Third- and fourth- graders at Barnard had been watching these salmon grow since January, when the fish arrived as tiny eggs in a tank. Friday, the fish had grown just big enough to release. So 80 students took the trip to a quiet stream in Devil’s Hopyard State Park.
The buses wound through country roads, past riverside cottages, farms and rustic stone walls. “A lot of them have never seen a place like this before,” said Marjorie Drucker, the school’s science coordinator and field trip director. She’s been taking kids on salmon-replenishing trips for 11 years. Each year, they take a tank of 200 eggs, watch them evolve into fish fry, and release them in cold northern waters.
The bus pulled into the quiet park to meet Dick Bell of the Connecticut River Salmon Association.
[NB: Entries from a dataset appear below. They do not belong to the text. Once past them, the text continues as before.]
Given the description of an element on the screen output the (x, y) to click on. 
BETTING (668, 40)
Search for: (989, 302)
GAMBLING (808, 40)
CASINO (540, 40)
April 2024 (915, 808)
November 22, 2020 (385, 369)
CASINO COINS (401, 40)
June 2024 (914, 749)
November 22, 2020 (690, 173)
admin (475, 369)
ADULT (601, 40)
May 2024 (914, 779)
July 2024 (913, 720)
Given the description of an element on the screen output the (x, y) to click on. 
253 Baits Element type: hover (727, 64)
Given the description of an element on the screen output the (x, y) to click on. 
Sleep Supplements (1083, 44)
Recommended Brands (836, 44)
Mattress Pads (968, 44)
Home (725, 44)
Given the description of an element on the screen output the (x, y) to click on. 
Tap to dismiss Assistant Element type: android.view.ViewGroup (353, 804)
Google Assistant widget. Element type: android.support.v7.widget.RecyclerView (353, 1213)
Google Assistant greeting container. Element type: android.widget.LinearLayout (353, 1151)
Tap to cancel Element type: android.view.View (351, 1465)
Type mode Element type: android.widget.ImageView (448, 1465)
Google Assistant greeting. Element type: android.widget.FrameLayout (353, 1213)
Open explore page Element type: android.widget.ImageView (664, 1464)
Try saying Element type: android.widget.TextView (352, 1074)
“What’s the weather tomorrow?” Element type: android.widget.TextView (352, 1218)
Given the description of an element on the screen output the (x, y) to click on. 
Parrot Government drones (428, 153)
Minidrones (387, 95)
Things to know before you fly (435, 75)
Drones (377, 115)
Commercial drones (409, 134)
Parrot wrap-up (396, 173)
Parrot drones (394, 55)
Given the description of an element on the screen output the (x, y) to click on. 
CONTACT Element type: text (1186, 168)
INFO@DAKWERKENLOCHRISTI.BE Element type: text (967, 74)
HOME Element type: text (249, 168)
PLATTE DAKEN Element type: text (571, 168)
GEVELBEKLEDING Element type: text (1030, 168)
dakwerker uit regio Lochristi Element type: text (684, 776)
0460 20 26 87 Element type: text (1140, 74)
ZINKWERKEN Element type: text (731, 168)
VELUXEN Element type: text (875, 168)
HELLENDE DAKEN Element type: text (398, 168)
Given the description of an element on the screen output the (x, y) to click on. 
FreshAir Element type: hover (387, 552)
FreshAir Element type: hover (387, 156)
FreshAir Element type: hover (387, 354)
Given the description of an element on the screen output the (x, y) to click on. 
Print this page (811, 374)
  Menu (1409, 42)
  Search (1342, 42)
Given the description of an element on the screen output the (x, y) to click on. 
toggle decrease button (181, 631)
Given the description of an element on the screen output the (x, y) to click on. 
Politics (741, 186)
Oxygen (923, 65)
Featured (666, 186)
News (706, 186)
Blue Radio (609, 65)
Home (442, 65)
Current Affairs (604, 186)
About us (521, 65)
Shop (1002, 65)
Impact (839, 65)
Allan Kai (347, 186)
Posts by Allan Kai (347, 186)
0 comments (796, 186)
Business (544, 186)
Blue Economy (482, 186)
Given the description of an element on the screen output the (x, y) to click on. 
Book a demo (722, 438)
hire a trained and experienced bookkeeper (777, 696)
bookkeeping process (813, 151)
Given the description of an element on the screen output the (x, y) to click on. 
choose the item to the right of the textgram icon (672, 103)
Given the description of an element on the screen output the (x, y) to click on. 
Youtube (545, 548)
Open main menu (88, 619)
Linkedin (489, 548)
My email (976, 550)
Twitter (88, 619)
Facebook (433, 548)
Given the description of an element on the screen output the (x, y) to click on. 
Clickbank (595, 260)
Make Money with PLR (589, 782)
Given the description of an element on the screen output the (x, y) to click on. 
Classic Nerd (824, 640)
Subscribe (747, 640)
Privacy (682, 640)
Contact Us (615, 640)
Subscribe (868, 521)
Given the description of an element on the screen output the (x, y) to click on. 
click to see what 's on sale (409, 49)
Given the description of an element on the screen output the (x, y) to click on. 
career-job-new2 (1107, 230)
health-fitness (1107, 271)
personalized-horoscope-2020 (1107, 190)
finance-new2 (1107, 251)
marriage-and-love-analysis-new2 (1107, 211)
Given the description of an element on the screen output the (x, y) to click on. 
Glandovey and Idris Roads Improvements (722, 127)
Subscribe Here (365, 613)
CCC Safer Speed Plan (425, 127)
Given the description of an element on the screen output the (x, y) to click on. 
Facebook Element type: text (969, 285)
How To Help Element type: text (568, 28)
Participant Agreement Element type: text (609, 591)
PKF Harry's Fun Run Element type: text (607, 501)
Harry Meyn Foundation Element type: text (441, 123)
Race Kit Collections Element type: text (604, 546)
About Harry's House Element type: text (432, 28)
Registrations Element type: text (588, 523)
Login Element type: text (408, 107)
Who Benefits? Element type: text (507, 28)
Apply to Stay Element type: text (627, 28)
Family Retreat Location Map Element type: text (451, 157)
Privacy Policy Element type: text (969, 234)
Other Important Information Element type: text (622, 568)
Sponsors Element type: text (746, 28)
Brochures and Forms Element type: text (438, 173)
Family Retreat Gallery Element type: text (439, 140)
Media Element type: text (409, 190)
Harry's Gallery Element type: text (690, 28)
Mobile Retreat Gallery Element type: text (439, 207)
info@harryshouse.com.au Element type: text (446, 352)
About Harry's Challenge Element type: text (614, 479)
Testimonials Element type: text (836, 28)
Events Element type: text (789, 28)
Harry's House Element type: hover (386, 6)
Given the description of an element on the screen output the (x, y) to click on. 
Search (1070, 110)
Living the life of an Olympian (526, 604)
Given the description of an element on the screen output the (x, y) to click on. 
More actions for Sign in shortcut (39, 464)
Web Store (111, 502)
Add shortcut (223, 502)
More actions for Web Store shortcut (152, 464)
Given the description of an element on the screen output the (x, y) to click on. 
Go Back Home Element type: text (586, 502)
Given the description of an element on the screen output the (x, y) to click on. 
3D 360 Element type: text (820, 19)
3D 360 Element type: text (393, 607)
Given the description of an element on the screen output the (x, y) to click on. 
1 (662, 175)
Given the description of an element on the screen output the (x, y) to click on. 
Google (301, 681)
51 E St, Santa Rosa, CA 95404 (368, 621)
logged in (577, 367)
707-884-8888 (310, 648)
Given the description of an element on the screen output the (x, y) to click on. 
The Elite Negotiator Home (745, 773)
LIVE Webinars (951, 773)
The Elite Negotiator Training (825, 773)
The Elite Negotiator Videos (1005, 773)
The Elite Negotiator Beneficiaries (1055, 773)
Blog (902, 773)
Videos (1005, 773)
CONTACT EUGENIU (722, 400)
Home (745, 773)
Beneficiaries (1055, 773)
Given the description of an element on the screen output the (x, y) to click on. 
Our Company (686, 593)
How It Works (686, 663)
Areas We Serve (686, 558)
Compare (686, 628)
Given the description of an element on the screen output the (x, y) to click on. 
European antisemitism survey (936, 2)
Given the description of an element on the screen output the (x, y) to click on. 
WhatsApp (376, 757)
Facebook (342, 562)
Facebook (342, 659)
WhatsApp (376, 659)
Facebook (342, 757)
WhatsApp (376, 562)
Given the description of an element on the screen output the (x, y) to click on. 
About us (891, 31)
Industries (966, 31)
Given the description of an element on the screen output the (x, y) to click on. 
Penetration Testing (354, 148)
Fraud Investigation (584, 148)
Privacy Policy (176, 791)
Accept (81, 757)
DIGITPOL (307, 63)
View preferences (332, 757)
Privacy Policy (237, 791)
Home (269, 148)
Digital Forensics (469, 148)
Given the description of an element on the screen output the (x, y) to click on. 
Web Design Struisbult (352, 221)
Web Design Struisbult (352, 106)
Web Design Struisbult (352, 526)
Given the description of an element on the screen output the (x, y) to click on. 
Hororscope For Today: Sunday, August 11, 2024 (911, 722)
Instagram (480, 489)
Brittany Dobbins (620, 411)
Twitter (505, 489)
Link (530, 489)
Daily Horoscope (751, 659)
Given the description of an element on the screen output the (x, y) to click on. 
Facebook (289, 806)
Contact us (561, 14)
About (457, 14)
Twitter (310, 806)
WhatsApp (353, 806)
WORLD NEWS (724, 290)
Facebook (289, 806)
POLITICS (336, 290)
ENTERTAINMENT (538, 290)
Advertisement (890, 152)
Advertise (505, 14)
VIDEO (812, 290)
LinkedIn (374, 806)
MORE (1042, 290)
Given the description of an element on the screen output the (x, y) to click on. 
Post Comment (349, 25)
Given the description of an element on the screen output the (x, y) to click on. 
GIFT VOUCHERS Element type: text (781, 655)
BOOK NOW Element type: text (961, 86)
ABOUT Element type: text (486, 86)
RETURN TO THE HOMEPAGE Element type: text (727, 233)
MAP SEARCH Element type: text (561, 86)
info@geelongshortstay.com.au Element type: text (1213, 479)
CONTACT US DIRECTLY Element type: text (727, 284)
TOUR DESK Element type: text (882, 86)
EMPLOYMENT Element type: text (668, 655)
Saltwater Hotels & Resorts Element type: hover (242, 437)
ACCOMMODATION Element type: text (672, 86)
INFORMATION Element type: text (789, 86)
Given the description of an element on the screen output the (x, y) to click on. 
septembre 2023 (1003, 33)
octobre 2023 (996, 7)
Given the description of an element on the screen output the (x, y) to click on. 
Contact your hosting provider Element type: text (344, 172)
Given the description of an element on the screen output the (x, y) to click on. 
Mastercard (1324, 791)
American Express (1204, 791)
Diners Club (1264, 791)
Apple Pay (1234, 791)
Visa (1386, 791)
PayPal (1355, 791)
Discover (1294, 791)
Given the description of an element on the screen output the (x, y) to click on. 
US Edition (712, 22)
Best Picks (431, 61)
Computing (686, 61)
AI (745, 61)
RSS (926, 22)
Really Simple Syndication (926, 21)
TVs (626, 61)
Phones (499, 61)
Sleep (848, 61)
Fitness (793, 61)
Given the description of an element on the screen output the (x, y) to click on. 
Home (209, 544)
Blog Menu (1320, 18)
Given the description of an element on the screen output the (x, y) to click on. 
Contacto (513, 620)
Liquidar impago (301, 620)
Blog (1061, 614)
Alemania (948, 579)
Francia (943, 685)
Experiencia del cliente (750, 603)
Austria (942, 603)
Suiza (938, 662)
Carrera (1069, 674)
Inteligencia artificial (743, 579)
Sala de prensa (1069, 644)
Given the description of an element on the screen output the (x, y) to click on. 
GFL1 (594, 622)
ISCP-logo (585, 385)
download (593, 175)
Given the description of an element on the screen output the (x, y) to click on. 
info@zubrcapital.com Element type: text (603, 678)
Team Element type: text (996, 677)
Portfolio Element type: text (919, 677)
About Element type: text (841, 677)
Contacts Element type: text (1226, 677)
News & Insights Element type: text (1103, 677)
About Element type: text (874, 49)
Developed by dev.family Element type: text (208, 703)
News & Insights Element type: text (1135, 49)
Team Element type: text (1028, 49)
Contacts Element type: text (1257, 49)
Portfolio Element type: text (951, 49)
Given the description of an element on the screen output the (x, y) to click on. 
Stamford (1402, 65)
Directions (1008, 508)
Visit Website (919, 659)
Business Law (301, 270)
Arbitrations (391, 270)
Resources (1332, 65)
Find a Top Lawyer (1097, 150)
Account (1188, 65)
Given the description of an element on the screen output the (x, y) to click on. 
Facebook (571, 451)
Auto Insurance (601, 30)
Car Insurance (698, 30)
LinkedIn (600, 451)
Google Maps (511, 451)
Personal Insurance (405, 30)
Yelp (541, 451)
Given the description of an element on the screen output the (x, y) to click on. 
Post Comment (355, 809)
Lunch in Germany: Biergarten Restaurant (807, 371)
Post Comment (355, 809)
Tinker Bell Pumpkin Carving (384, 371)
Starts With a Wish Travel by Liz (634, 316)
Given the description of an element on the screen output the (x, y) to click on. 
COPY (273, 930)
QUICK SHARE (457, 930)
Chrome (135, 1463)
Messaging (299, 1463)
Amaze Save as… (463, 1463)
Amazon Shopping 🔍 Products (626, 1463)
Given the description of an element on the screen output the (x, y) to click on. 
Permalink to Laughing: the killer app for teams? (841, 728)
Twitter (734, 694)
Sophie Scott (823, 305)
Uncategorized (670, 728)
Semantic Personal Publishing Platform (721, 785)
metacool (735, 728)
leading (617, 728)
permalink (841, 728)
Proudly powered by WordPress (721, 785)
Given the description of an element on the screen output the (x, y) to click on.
His group gets salmon eggs from the state Department of Environmental Protection and teaches schoolkids to raise and release them. Bell passed out red plastic cups and gave each kid a little fry to pour into the stream.
Students had been waiting for this moment for months. They knew the salmon’s life cycle by heart, spitting out the stages — “Parr! Smolt! Fry!” — with ease.
“You’re doing a wonderful thing, trying to bring a creature back from extinction,” he told the eager cup-holders. Years ago, the salmon flourished in the streams. They swam north to cold, fast waters like the Eight Mile River, where they could lay eggs safely under rocks. Once grown, they swam south to the Atlantic. When it was time to lay eggs again, they made the trip upstream.
Then “the dams got to them,” explained Bell. Manmade barriers prevented upstream trips. About 200 years ago, the species all but vanished from the waterways of the Connecticut River, he said. Today, with “fish ladders” built into dams, Bell’s group thinks salmon have chance at a comeback.
With 850 dams in the Connecticut River, they’re tackling a tall task. Bell called reintroduction a “long shot,” but he’s seeing some small progress. Last year, 186 Connecticut-River-born fish made their way back up the streams after their journey to the Atlantic. His group works with Barnard and 62 other Connecticut schools to contribute to the effort.
Students leapt to the task. Squatting down in the moss — eww! — they poured the creatures out. “Where did it go?” asked one, peering into the stream.
Others poked through the trees, moss and mud to hunt for living things. “I saw a spider eating its prey,” said fourth-grader Benjamin Tramel. “I never seen that before — well, on TV, but not in person.”
Nigel Banks said the trip was even better than last year. “I saw more living things than I expected,” he said — “I saw a frog that that I didn’t expect to see there.”
Kennesia Graham discovered “different kind of rocks — silver rocks that you never seen before.”
“The best thing I found was a slimy thing!” said Troi Branham, pointing to a sketch she’d made on a clipboard. It reminded her of the anemone she’d seen in class. Earthworms caught her eye, too. “I don’t see a lot of worms where I live.”